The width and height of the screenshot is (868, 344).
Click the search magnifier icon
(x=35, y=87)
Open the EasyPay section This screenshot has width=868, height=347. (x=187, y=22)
...
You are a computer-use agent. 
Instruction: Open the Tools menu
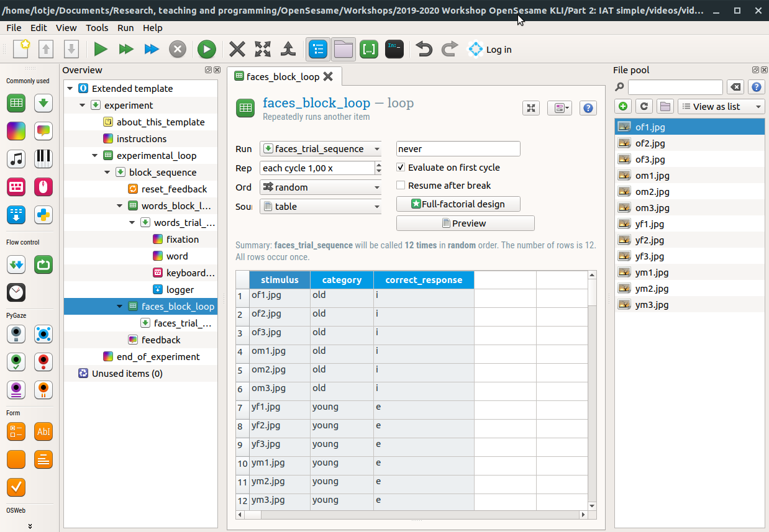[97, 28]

## Exercise directions
All that is wanted is an exact copy of the lines above from the one with "The width and" through the one with "Open the EasyPay", with both ends included.

## Answer box
The width and height of the screenshot is (868, 344).
Click the search magnifier icon
(x=35, y=87)
Open the EasyPay section This screenshot has width=868, height=347. (x=187, y=22)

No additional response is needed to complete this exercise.